#### WHAT TO DO:
Nothing but the lines from the one containing "The width and" through the end of the data should be retyped, exactly as they stand, and pictures should not be retyped.

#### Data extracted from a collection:
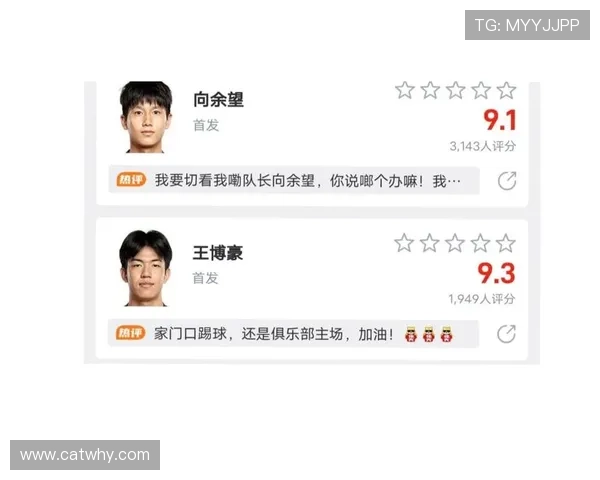Tap the 王博豪 player name
This screenshot has width=600, height=480.
click(x=217, y=253)
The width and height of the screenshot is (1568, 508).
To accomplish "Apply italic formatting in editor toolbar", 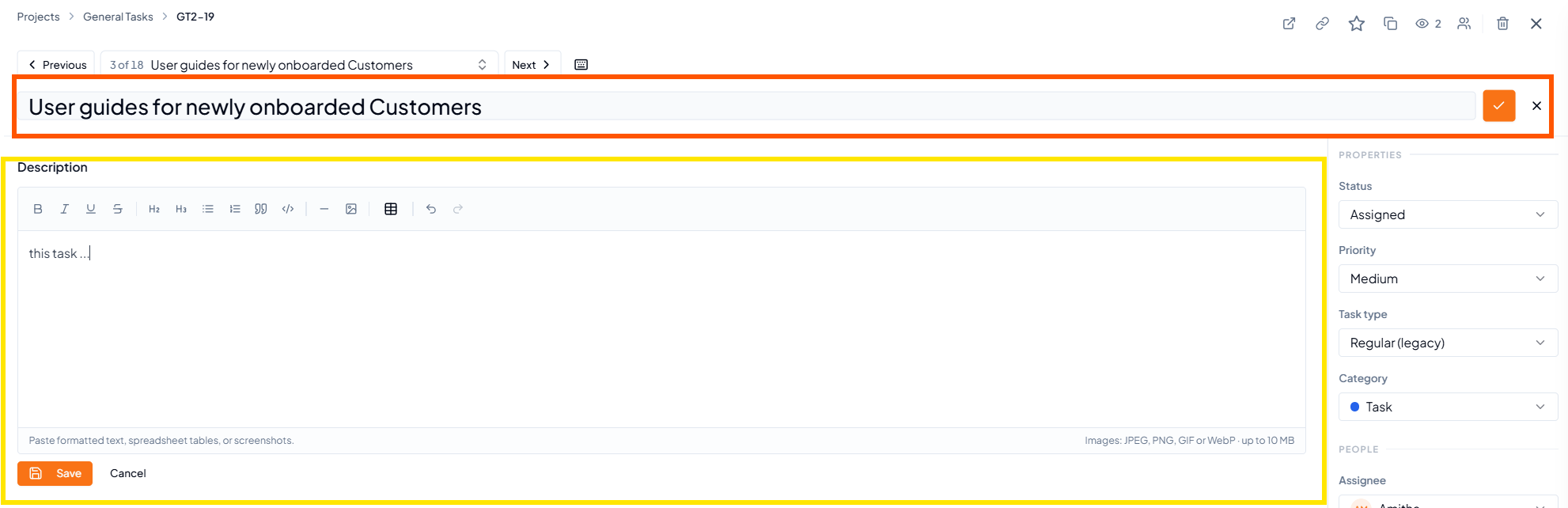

#### RESPONSE BOX:
The width and height of the screenshot is (1568, 508).
To accomplish "Apply italic formatting in editor toolbar", 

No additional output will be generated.